• _DATA_:
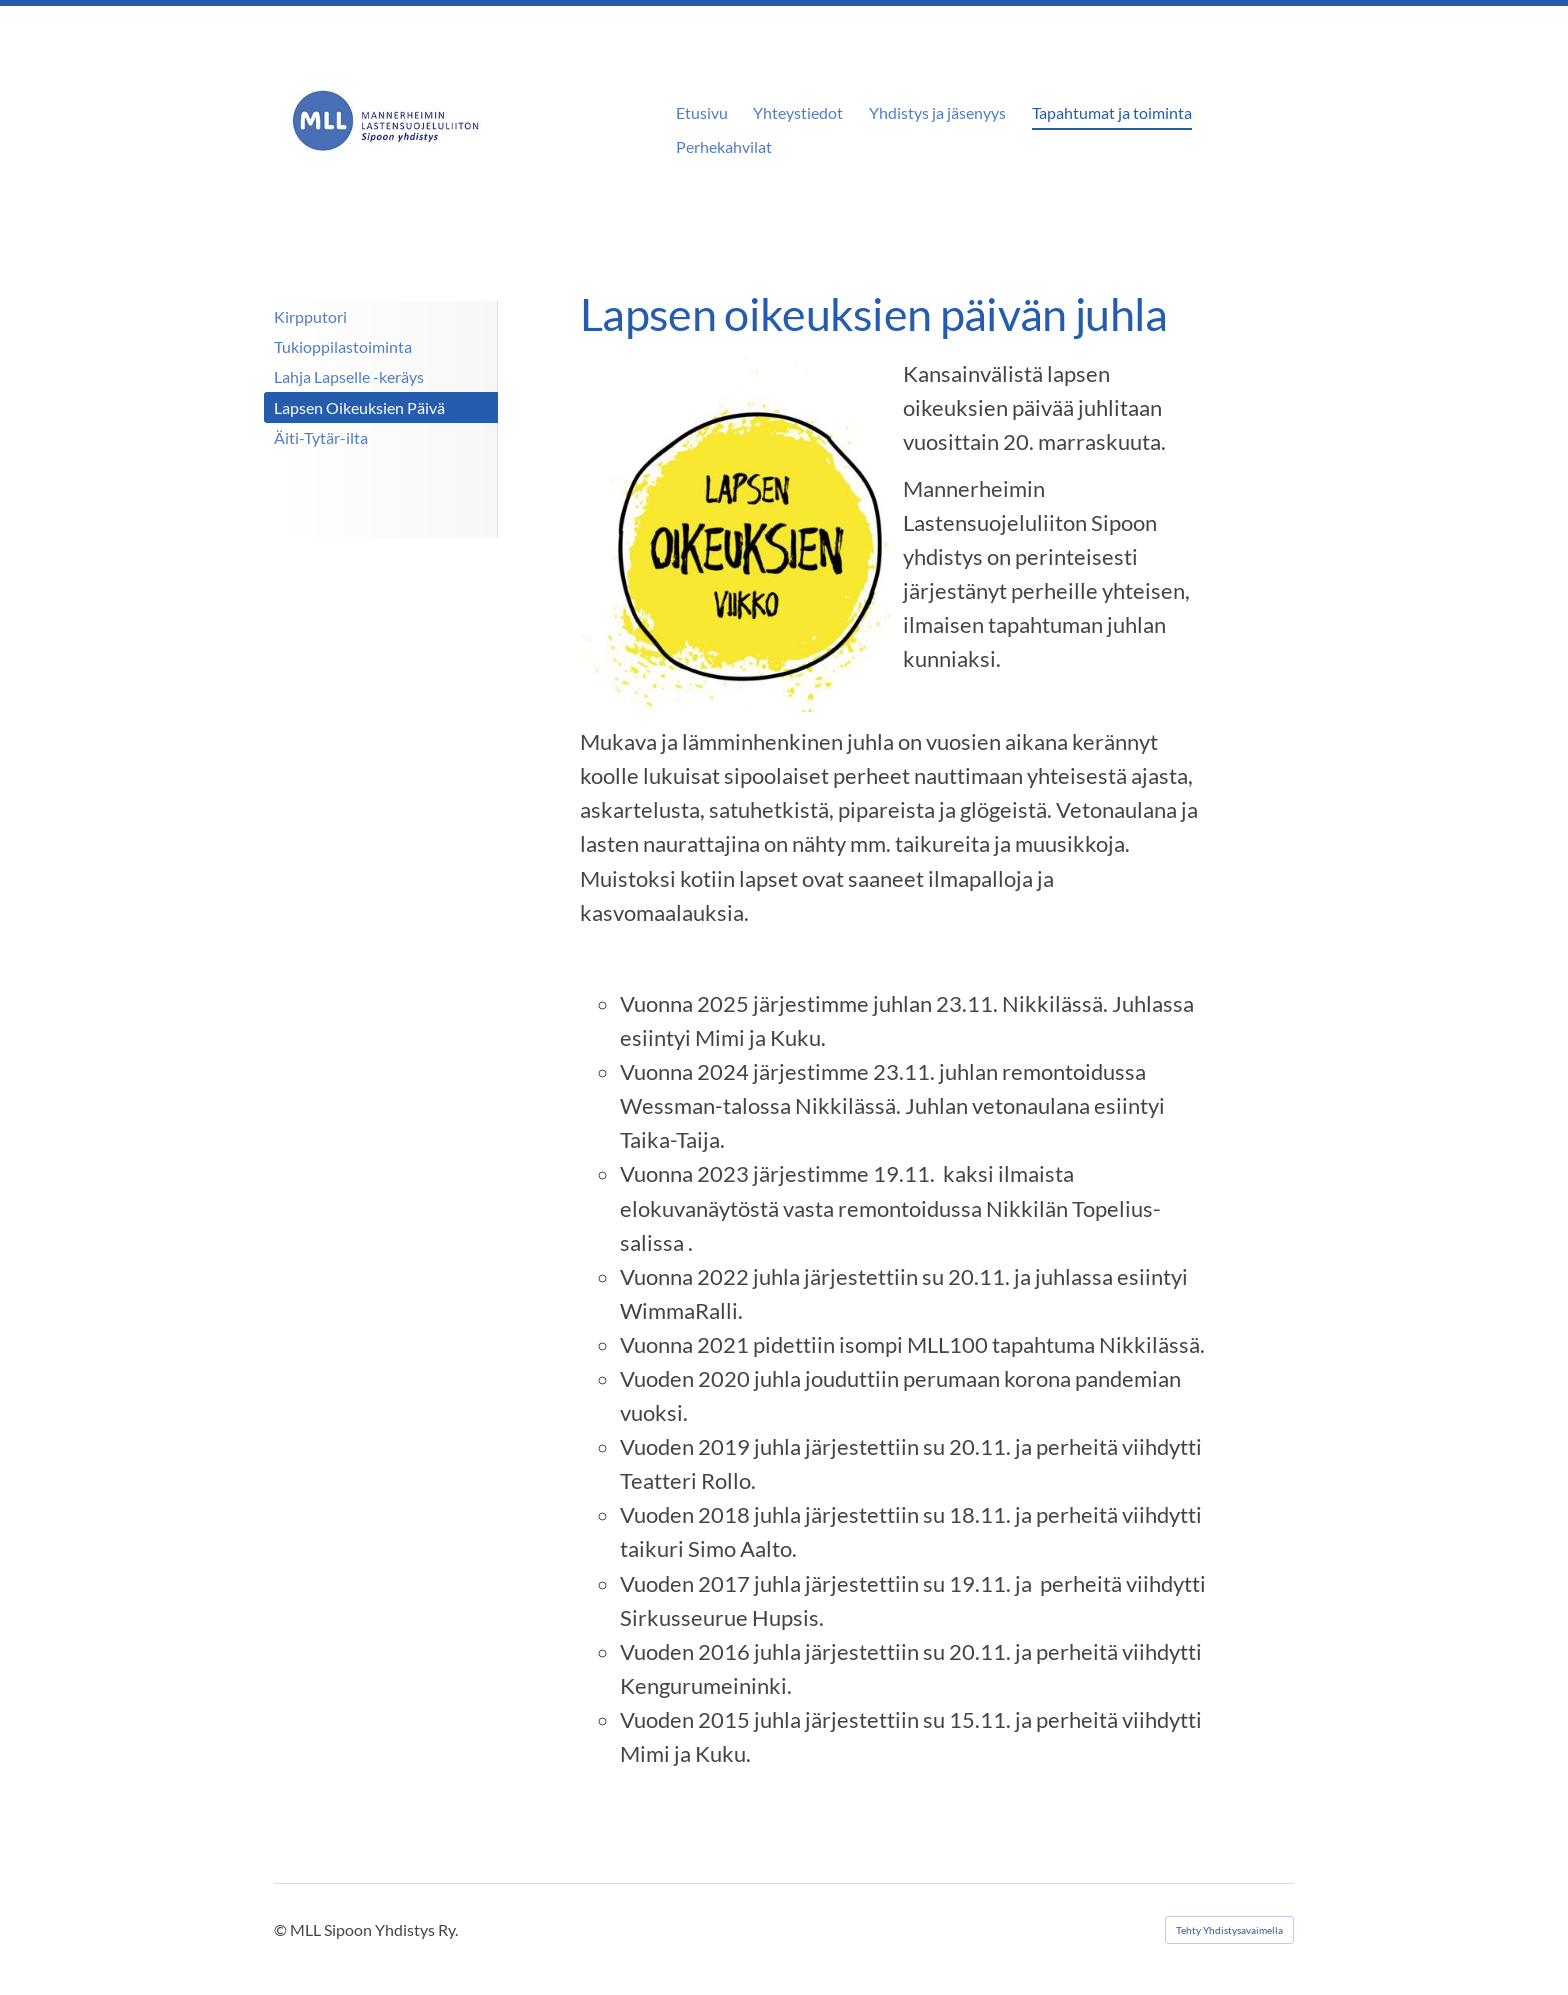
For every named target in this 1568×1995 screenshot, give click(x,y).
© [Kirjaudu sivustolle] (282, 1929)
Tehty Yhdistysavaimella (1229, 1930)
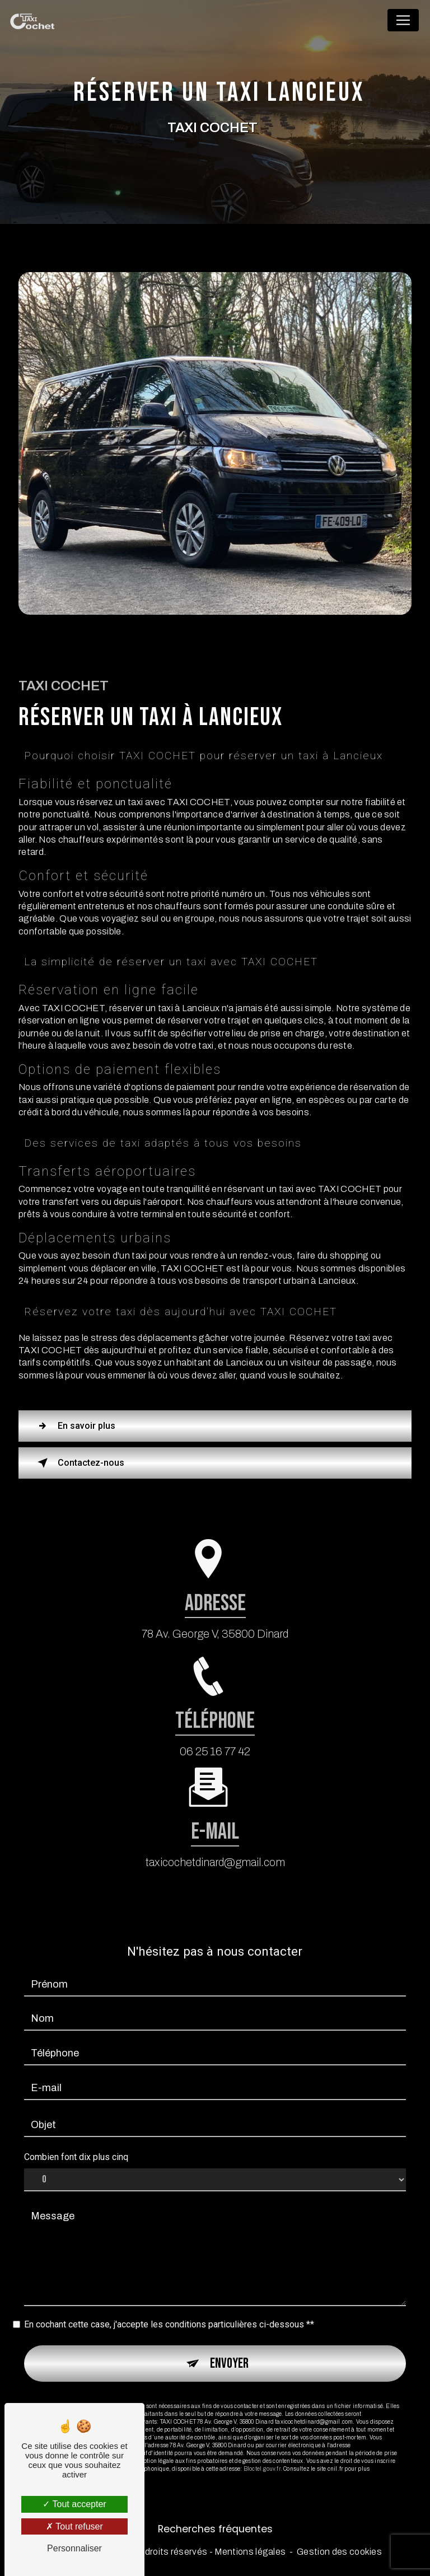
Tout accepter (74, 2504)
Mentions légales (250, 2551)
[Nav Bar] (403, 20)
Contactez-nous (78, 1462)
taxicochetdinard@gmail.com (215, 1842)
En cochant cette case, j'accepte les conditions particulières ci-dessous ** (169, 2304)
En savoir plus (74, 1426)
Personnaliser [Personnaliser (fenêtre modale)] (74, 2548)
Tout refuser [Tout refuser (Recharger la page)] (74, 2526)
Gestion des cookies (339, 2551)
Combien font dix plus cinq (76, 2138)
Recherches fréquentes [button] (215, 2529)
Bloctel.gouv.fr (262, 2449)
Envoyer (229, 2344)
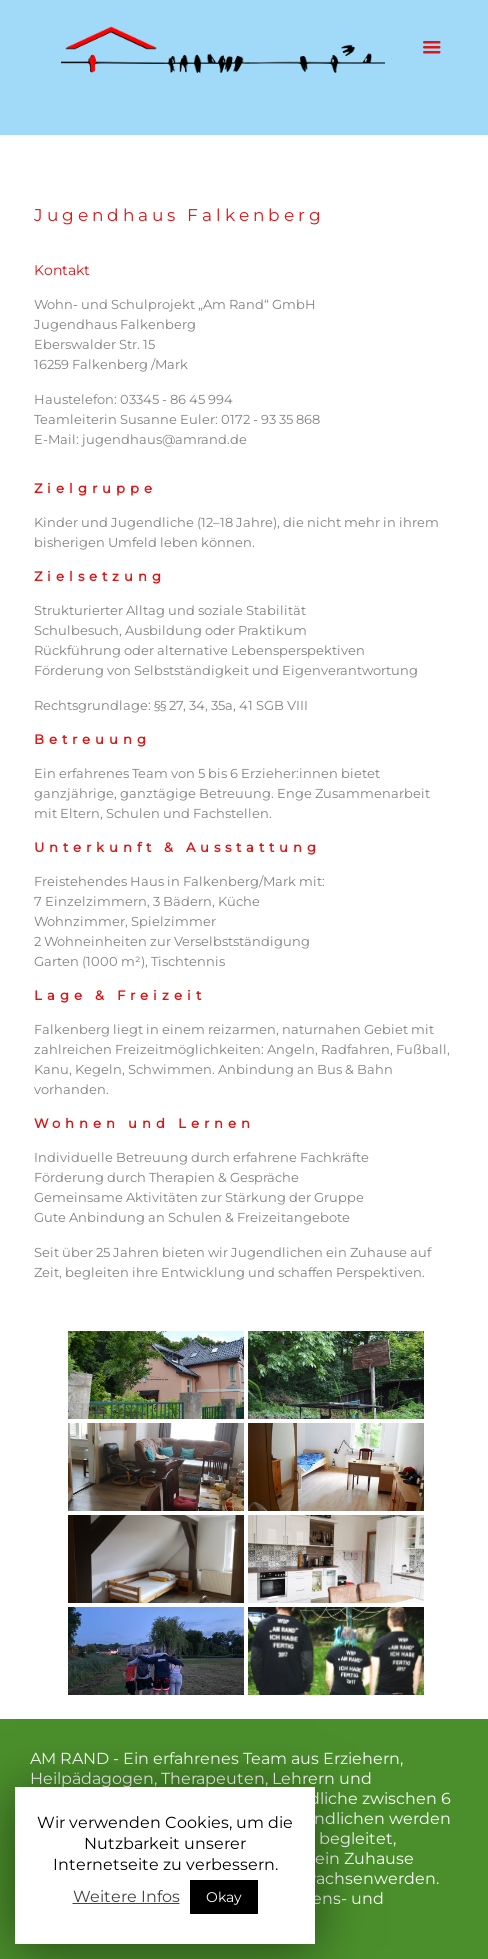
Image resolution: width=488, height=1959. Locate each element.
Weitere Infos (126, 1896)
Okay (224, 1897)
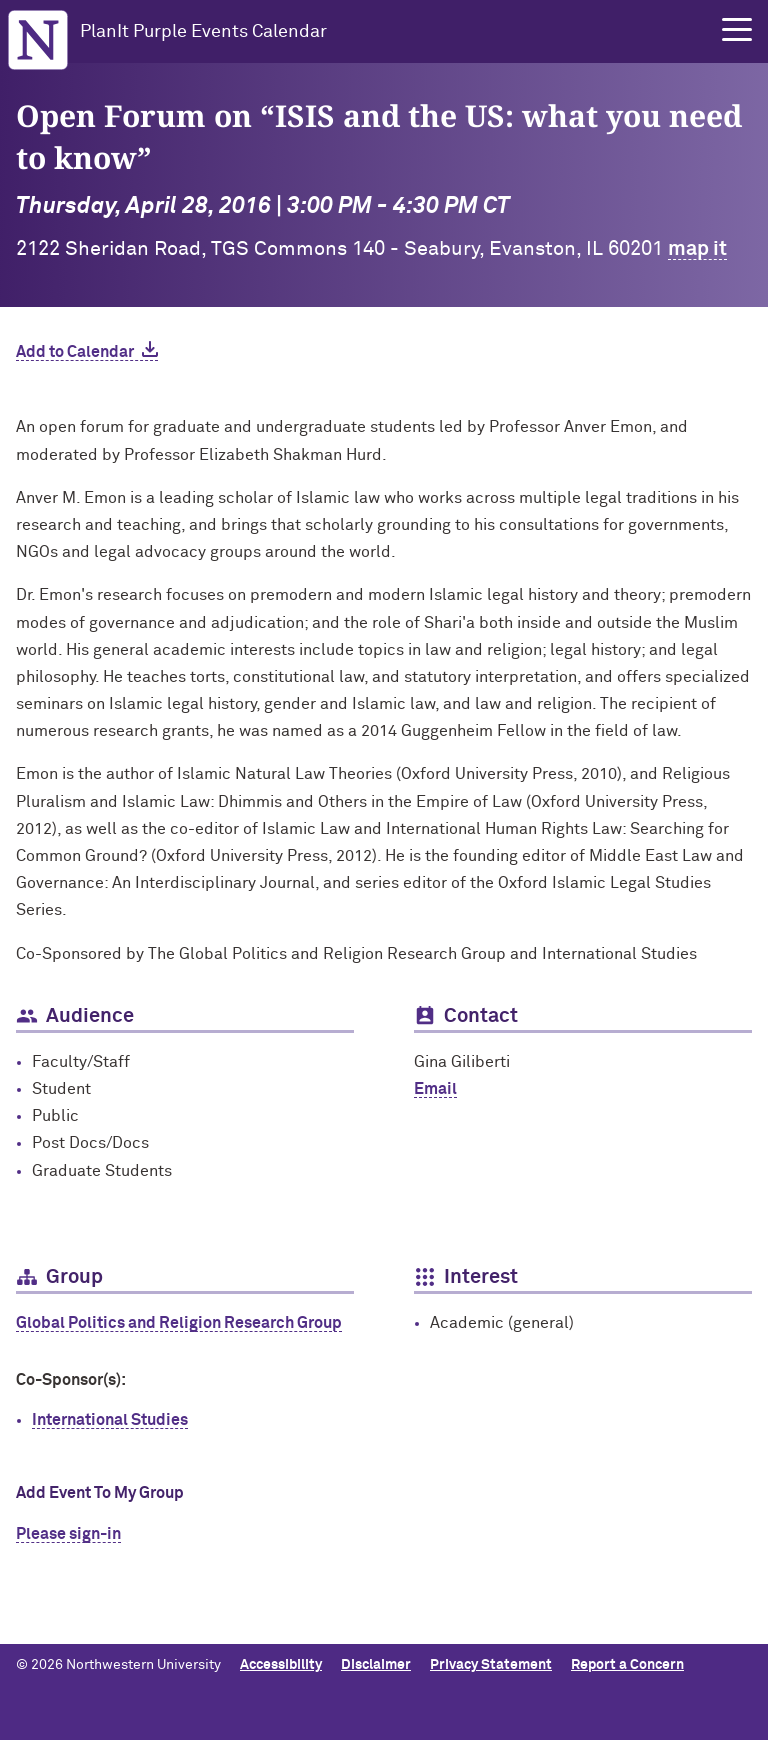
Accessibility (281, 1665)
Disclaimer (376, 1665)
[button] (737, 30)
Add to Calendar (75, 352)
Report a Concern (627, 1665)
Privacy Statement (491, 1665)
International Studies (110, 1420)
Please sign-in (68, 1534)
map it (697, 249)
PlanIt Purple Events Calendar (203, 32)
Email (435, 1089)
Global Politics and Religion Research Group (179, 1323)
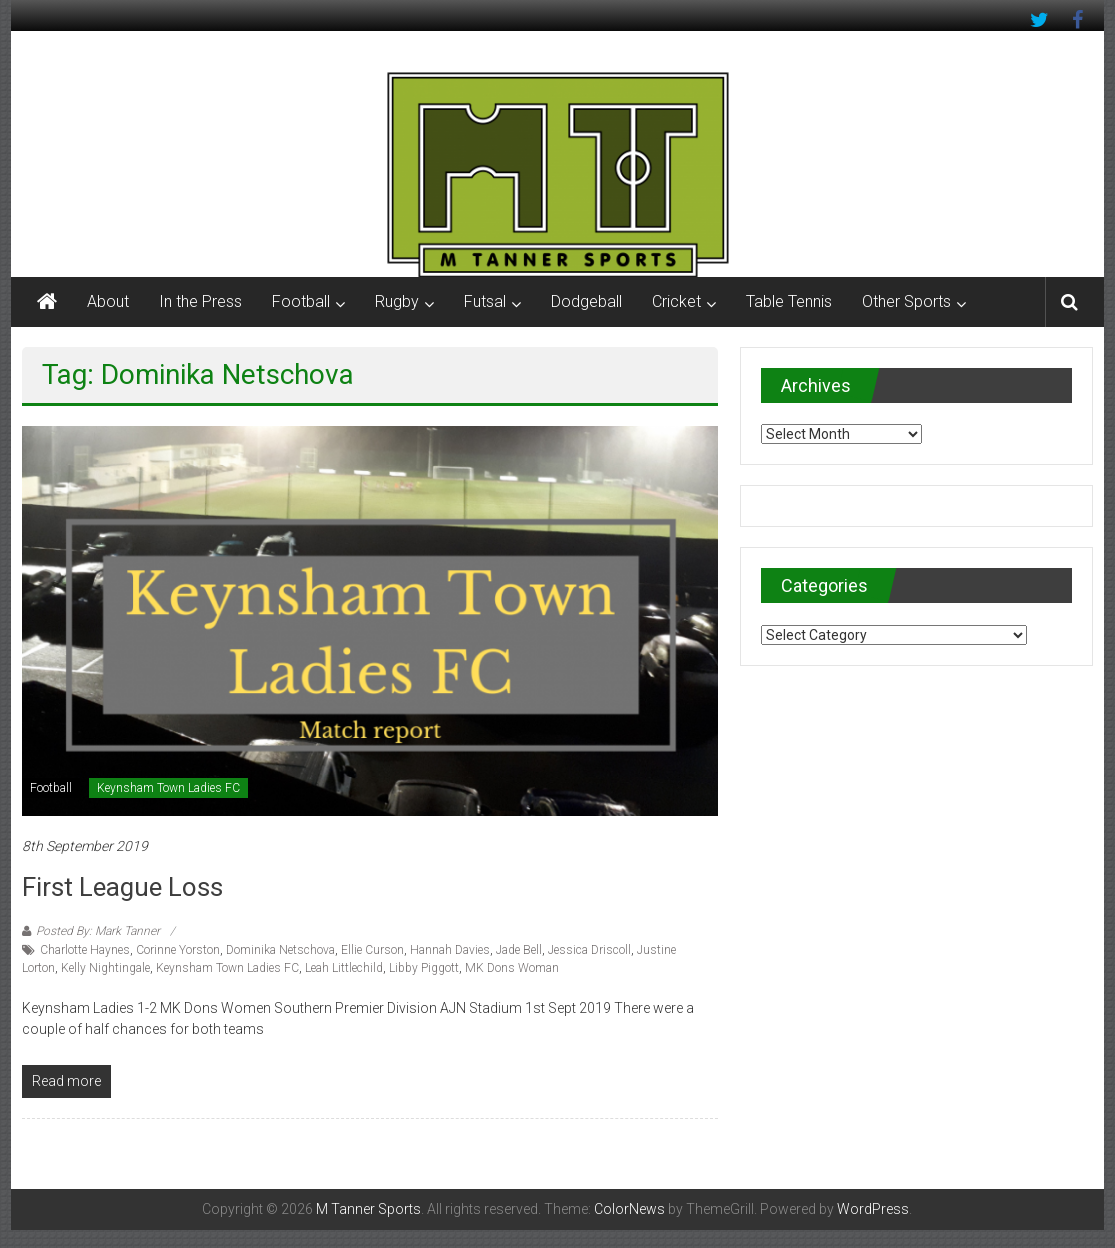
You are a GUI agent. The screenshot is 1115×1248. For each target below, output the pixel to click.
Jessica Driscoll (589, 950)
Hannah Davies (450, 950)
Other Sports (906, 301)
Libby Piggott (424, 968)
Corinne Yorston (178, 950)
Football (301, 301)
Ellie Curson (372, 950)
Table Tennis (789, 301)
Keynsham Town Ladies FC (168, 788)
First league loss (122, 887)
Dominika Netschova (280, 950)
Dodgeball (586, 301)
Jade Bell (519, 950)
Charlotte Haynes (85, 950)
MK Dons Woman (512, 968)
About (108, 301)
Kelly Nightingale (105, 968)
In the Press (200, 301)
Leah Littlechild (344, 968)
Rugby (397, 301)
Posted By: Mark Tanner (98, 931)
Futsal (485, 301)
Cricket (676, 301)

• _WHAT YOU WILL DO_:
Put the lines above into a Markdown table with two columns, "No." for the row number and "Line" for the line itself, skipping any blank lines and leaving out the pictures.

• _RESPONSE_:
| No. | Line |
|---|---|
| 1 | For every named target in this 1568×1995 screenshot, give click(x,y). |
| 2 | © [Kirjaudu sivustolle] (282, 1929) |
| 3 | Tehty Yhdistysavaimella (1229, 1930) |
| 4 | Tout accepter (74, 2504) |
| 5 | Mentions légales (250, 2551) |
| 6 | [Nav Bar] (403, 20) |
| 7 | Contactez-nous (78, 1462) |
| 8 | taxicochetdinard@gmail.com (215, 1842) |
| 9 | En cochant cette case, j'accepte les conditions particulières ci-dessous ** (169, 2304) |
| 10 | En savoir plus (74, 1426) |
| 11 | Personnaliser [Personnaliser (fenêtre modale)] (74, 2548) |
| 12 | Tout refuser [Tout refuser (Recharger la page)] (74, 2526) |
| 13 | Gestion des cookies (339, 2551) |
| 14 | Combien font dix plus cinq (76, 2138) |
| 15 | Recherches fréquentes [button] (215, 2529) |
| 16 | Bloctel.gouv.fr (262, 2449) |
| 17 | Envoyer (229, 2344) |
| 18 | Image resolution: width=488, height=1959. Locate each element. |
| 19 | Weitere Infos (126, 1896) |
| 20 | Okay (224, 1897) |
| 21 | Accessibility (281, 1665) |
| 22 | Disclaimer (376, 1665) |
| 23 | [button] (737, 30) |
| 24 | Add to Calendar (75, 352) |
| 25 | Report a Concern (627, 1665) |
| 26 | Privacy Statement (491, 1665) |
| 27 | International Studies (110, 1420) |
| 28 | Please sign-in (68, 1534) |
| 29 | map it (697, 249) |
| 30 | PlanIt Purple Events Calendar (203, 32) |
| 31 | Email (435, 1089) |
| 32 | Global Politics and Religion Research Group (179, 1323) |
| 33 | You are a GUI agent. The screenshot is 1115×1248. For each target below, output the pixel to click. |
| 34 | Jessica Driscoll (589, 950) |
| 35 | Hannah Davies (450, 950) |
| 36 | Other Sports (906, 301) |
| 37 | Libby Piggott (424, 968) |
| 38 | Corinne Yorston (178, 950) |
| 39 | Football (301, 301) |
| 40 | Ellie Curson (372, 950) |
| 41 | Table Tennis (789, 301) |
| 42 | Keynsham Town Ladies FC (168, 788) |
| 43 | First league loss (122, 887) |
| 44 | Dominika Netschova (280, 950) |
| 45 | Dodgeball (586, 301) |
| 46 | Jade Bell (519, 950) |
| 47 | Charlotte Haynes (85, 950) |
| 48 | MK Dons Woman (512, 968) |
| 49 | About (108, 301) |
| 50 | Kelly Nightingale (105, 968) |
| 51 | In the Press (200, 301) |
| 52 | Leah Littlechild (344, 968) |
| 53 | Rugby (397, 301) |
| 54 | Posted By: Mark Tanner (98, 931) |
| 55 | Futsal (485, 301) |
| 56 | Cricket (676, 301) |